> **DIRECTIONS FOR THIS TASK**
Below are entries; copy exactly the lines from the one with "720p (161, 1187)" through the one with "Apple, Atari, & Vintage Computers (81, 1882)", both included, and leave out the rest.

> **GIVEN ENTRIES**
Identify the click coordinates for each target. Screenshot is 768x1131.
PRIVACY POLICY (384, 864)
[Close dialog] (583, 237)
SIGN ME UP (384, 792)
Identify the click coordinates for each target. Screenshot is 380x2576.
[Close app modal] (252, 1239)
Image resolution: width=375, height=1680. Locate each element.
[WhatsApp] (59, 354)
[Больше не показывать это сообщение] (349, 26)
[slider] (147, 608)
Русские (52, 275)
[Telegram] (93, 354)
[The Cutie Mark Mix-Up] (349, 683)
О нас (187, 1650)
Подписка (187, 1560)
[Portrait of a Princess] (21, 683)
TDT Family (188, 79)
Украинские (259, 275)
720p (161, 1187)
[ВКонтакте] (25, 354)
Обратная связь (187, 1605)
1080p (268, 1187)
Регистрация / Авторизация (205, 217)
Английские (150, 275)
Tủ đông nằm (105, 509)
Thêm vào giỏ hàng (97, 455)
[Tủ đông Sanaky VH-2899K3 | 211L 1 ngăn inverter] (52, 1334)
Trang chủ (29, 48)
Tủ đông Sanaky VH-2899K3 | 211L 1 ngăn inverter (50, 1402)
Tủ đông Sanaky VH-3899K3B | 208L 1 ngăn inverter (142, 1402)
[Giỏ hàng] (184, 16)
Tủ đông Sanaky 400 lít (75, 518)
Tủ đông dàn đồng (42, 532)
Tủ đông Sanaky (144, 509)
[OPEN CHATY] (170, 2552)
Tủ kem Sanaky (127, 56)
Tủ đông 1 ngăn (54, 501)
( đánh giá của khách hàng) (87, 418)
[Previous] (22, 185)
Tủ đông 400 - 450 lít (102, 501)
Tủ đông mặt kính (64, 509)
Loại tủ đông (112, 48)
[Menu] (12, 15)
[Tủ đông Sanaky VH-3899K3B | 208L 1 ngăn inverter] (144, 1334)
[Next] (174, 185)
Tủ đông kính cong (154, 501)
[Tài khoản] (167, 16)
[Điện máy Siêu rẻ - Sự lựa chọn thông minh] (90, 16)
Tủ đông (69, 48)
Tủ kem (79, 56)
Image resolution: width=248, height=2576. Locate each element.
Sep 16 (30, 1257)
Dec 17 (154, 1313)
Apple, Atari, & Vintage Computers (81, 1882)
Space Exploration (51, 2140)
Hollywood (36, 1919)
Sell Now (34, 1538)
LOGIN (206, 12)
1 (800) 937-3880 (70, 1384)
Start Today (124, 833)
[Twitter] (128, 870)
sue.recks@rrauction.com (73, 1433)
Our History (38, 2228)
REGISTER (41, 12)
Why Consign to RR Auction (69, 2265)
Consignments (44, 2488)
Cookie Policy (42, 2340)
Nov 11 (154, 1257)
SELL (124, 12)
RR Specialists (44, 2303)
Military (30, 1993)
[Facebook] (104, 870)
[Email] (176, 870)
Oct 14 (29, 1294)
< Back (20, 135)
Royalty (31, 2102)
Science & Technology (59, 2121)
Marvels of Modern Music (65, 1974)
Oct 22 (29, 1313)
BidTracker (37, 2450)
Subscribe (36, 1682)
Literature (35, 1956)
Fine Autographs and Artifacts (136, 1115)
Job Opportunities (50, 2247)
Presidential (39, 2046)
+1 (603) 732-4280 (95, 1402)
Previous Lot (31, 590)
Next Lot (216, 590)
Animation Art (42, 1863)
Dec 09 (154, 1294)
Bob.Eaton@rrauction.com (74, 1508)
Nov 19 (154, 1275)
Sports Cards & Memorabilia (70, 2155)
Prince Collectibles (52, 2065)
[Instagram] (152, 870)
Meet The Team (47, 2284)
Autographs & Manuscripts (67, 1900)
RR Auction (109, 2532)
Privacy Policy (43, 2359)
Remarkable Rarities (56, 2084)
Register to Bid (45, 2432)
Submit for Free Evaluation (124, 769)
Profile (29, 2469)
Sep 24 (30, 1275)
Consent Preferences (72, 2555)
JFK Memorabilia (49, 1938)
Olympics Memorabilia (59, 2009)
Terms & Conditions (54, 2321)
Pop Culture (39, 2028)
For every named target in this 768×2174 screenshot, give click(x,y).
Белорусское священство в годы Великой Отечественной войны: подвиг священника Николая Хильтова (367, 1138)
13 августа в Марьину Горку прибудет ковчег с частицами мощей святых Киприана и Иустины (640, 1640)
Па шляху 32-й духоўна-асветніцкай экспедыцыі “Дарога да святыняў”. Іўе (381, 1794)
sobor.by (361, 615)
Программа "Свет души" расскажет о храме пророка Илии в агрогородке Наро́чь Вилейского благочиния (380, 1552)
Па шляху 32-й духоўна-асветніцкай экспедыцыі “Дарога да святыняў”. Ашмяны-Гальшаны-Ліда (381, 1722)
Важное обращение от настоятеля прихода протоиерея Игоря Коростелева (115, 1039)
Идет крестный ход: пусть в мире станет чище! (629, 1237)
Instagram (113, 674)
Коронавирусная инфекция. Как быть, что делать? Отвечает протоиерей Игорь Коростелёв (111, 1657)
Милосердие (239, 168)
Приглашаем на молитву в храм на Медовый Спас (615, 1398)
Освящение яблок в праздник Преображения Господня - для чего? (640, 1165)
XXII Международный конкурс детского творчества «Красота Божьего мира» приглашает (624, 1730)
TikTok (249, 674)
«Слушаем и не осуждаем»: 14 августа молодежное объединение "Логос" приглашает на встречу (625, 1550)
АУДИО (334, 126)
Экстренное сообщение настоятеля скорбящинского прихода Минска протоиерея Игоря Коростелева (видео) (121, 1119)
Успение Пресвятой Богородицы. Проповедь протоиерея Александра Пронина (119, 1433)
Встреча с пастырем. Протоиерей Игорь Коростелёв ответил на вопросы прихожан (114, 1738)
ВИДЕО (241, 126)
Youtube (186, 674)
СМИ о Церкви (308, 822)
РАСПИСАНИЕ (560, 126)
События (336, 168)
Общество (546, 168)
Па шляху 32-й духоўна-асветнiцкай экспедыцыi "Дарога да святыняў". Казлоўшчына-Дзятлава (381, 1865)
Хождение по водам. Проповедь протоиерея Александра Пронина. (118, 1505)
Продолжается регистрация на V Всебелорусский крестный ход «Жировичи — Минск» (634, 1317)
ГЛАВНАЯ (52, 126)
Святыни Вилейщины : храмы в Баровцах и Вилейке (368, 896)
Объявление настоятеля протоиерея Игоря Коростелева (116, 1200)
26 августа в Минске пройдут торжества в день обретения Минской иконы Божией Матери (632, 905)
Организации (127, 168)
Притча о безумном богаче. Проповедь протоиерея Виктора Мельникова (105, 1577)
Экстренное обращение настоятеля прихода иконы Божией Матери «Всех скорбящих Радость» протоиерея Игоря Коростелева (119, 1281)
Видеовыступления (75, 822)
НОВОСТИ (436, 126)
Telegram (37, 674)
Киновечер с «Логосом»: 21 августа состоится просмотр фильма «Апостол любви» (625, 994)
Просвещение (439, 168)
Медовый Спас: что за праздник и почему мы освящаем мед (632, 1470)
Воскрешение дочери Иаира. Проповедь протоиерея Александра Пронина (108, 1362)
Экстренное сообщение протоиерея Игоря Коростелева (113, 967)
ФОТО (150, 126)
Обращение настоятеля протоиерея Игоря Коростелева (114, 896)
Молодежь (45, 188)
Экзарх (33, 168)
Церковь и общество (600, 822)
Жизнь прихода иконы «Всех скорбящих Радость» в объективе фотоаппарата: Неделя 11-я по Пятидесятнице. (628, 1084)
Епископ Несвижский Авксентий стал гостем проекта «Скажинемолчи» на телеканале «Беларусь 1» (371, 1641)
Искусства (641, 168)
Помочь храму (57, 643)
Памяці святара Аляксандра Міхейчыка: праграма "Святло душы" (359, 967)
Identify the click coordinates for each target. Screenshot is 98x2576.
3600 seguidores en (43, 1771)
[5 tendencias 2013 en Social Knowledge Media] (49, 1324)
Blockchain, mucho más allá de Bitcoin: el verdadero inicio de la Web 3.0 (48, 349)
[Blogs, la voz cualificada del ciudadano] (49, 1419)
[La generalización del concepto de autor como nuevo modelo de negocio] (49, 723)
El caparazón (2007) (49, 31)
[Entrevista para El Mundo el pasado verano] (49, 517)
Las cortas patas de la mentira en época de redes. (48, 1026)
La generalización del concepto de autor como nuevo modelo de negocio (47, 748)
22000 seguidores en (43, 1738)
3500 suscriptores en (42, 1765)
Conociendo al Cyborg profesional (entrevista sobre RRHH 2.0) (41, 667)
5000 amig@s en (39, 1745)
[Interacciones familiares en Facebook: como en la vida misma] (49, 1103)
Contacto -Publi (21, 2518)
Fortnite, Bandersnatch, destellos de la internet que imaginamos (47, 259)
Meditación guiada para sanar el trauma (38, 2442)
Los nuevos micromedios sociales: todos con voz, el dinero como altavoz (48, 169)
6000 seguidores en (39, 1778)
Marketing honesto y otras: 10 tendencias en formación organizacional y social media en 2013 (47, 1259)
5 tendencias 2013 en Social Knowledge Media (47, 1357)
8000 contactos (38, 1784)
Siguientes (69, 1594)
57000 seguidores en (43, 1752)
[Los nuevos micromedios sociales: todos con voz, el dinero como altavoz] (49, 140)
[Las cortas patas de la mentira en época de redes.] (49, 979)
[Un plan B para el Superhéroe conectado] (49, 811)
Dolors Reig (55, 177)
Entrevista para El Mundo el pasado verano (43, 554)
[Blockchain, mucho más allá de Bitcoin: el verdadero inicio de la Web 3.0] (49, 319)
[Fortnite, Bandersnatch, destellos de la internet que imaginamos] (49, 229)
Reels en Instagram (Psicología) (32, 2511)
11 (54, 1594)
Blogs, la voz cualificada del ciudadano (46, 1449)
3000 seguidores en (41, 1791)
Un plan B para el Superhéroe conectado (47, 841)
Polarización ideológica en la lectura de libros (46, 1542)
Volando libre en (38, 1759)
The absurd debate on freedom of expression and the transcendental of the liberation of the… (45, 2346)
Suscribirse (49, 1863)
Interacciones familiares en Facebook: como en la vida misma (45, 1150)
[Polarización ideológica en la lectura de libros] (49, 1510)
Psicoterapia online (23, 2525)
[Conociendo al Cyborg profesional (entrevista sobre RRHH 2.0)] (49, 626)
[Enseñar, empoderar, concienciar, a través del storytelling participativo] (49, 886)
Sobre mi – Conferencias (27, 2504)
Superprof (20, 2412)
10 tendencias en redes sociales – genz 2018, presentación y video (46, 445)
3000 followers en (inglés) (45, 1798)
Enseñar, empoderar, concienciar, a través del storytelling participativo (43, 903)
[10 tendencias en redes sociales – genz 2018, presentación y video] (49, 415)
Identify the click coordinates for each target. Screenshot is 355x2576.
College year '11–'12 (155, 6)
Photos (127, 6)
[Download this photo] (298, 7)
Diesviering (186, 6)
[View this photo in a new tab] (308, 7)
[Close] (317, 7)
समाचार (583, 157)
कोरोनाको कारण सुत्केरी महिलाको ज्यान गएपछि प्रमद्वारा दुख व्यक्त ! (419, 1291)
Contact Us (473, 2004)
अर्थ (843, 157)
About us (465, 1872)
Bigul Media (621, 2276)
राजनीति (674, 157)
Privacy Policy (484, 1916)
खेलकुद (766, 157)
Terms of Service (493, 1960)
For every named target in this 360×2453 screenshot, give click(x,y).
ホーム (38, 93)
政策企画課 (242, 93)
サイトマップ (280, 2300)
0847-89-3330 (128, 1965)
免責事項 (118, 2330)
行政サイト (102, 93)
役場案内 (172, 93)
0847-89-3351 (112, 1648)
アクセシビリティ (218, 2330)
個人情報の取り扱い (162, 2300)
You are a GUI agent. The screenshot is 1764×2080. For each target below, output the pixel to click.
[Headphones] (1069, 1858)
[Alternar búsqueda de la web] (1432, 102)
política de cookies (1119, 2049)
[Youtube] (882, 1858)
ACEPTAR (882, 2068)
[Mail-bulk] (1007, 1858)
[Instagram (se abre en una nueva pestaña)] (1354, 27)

> **RESPONSE TO THIS TASK**
720p (161, 1187)
[ВКонтакте] (25, 354)
Обратная связь (187, 1605)
1080p (268, 1187)
Регистрация / Авторизация (205, 217)
Английские (150, 275)
Tủ đông nằm (105, 509)
Thêm vào giỏ hàng (97, 455)
[Tủ đông Sanaky VH-2899K3 | 211L 1 ngăn inverter] (52, 1334)
Trang chủ (29, 48)
Tủ đông Sanaky VH-2899K3 | 211L 1 ngăn inverter (50, 1402)
Tủ đông Sanaky VH-3899K3B | 208L 1 ngăn inverter (142, 1402)
[Giỏ hàng] (184, 16)
Tủ đông Sanaky 400 lít (75, 518)
Tủ đông dàn đồng (42, 532)
Tủ đông Sanaky (144, 509)
[OPEN CHATY] (170, 2552)
Tủ kem Sanaky (127, 56)
Tủ đông 1 ngăn (54, 501)
( đánh giá của khách hàng) (87, 418)
[Previous] (22, 185)
Tủ đông 400 - 450 lít (102, 501)
Tủ đông mặt kính (64, 509)
Loại tủ đông (112, 48)
[Menu] (12, 15)
[Tủ đông Sanaky VH-3899K3B | 208L 1 ngăn inverter] (144, 1334)
[Next] (174, 185)
Tủ đông kính cong (154, 501)
[Tài khoản] (167, 16)
[Điện máy Siêu rẻ - Sự lựa chọn thông minh] (90, 16)
Tủ đông (69, 48)
Tủ kem (79, 56)
Image resolution: width=248, height=2576. Locate each element.
Sep 16 (30, 1257)
Dec 17 (154, 1313)
Apple, Atari, & Vintage Computers (81, 1882)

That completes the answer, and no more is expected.